The slightly flamenco-like tone of Whirlwind For D Minor opens the record – it’s upbeat and infectious, with Harcourt’s falsetto grabbing the attention in the verse, before gloriously gliding into a chorus of “will you love me when I’m old? I’m still hoping I can get that far”.
The single Visit From The Dead Dog has a similarly cheerful tone (despite the rather macabre lyrics), but it’s Harcourt’s traditional dark side that makes The Beautiful Lie his best album yet. The Last Cigarette marries the sad tale of a terminally ill smoker to an outrageously pretty acoustic melody while Late Night Partner is a stunningly stark piano ballad with Harcourt in particularly good voice.

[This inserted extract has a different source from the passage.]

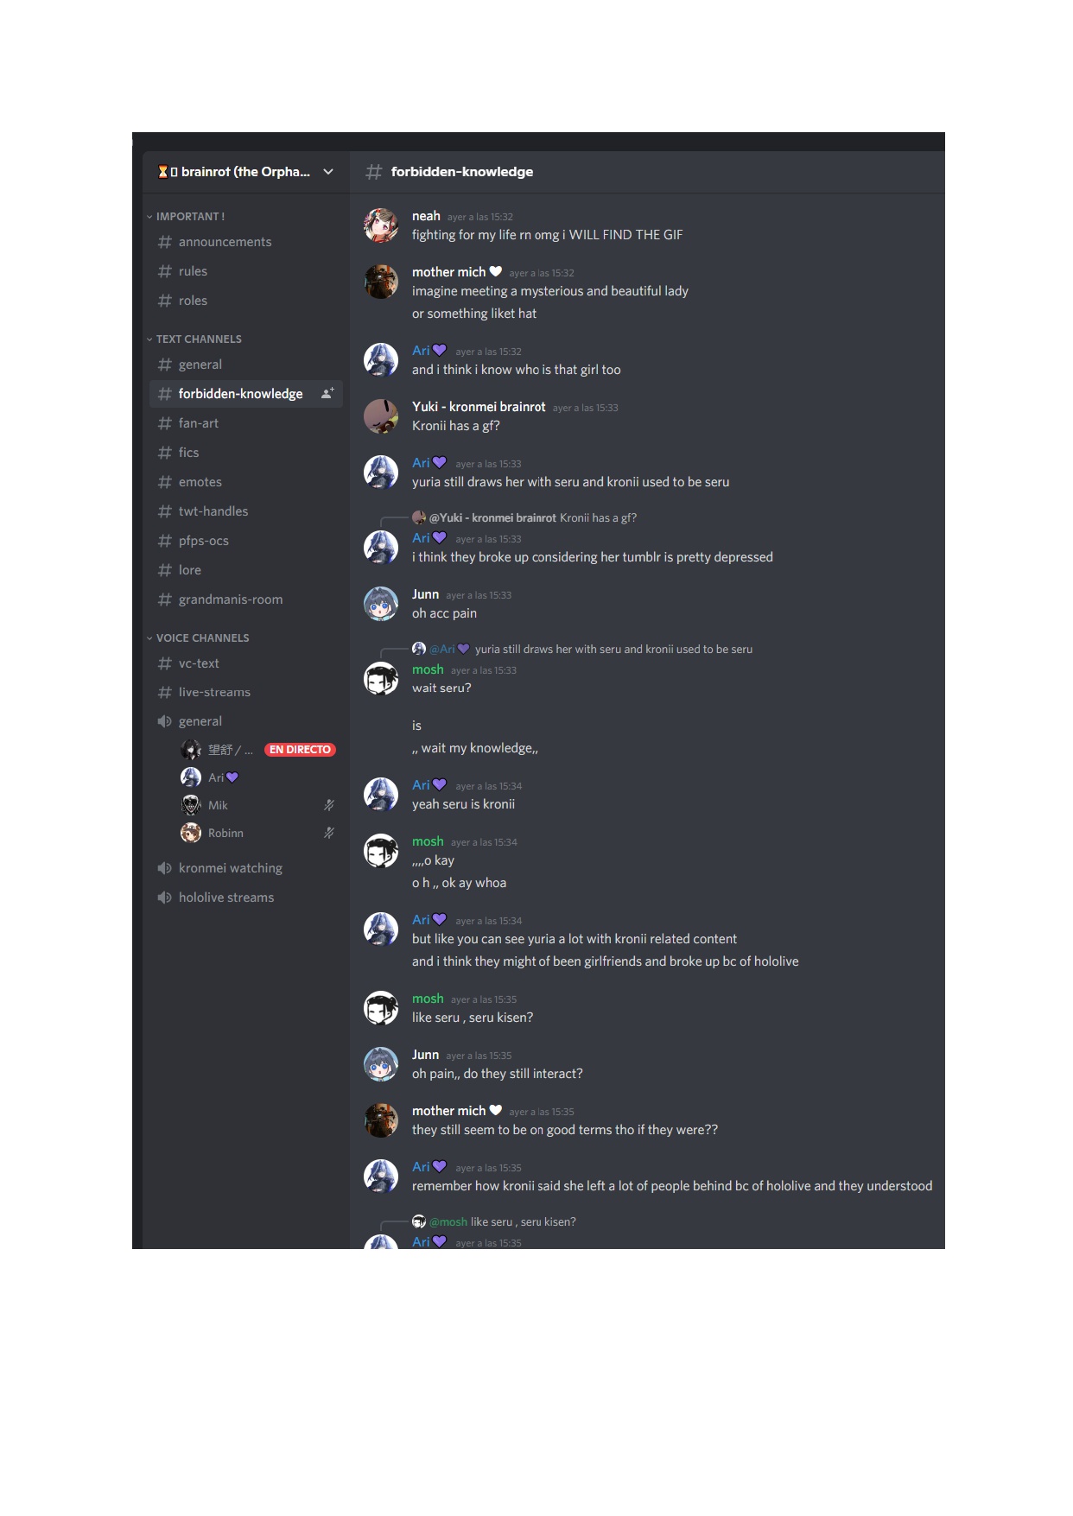Jump to replied message '@Yuki Kronii has a gf?'
The height and width of the screenshot is (1516, 1073).
533,518
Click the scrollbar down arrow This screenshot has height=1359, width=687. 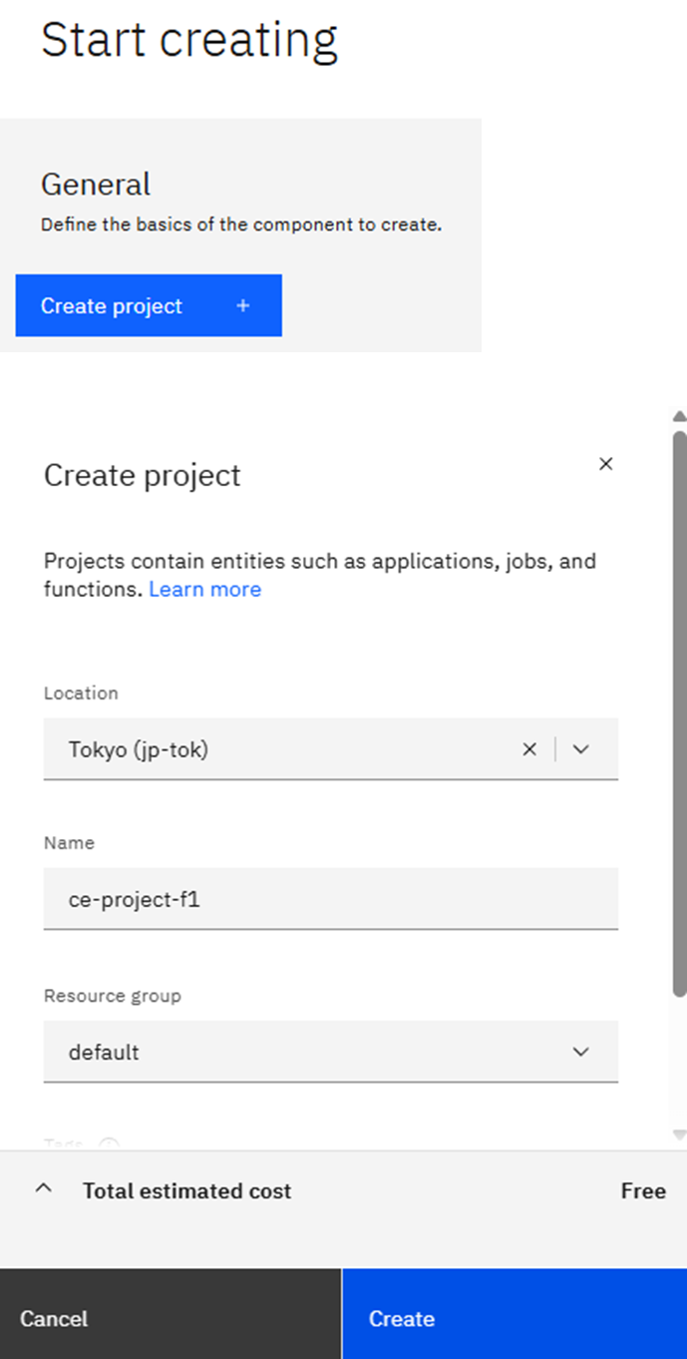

Even those highlights though are put in the shade by the absolutely beautiful Rain On The Pretty Ones. Bathed in strings (but not too overpowering), this is possibly one of the best things Harcourt’s written yet. It’s superbly arranged, with the string section balancing beautifully with Harcourt’s piano, and the chorus of backing vocals sounding like a particularly celestial choir of angels. The lyrics too are typically intriguing – “I’m the Christian who cannot forgive, I’m the dreamer who jumps off the bridge”).
Now and again, things go a bit awry though. Scatterbraine is a woozy circus tune that sails perilously close to music hall, while You Only Call Me When You’re Drunk is spoiled by turning into a upbeat romp a minute before the end. It’s a shame, as the opening section is superbly wistful.
Yet even the moments when Harcourt just falls short are infinitely more interesting than most people’s failures. And when he produces something as heart-stoppingly good as Braille, a duet with his wife, you can forgive him any amount of self-indulgent noodling. As the couple sing “I’m not scared of dying…I want to take all the sadness of the world from your shoulders”, it’s impossible not to think of Rufus and Martha Wainwright, so perfectly do their voices work together.
There’s even what could well become Harcourt’s breakthrough single in the uproariously catchy Revolution In The Heart, but then again commercial success is not really what Harcourt’s all about. With every album release he’s heading closer towards the title of national treasure and The Beautiful Lie pushes him ever nearer to that well deserved title.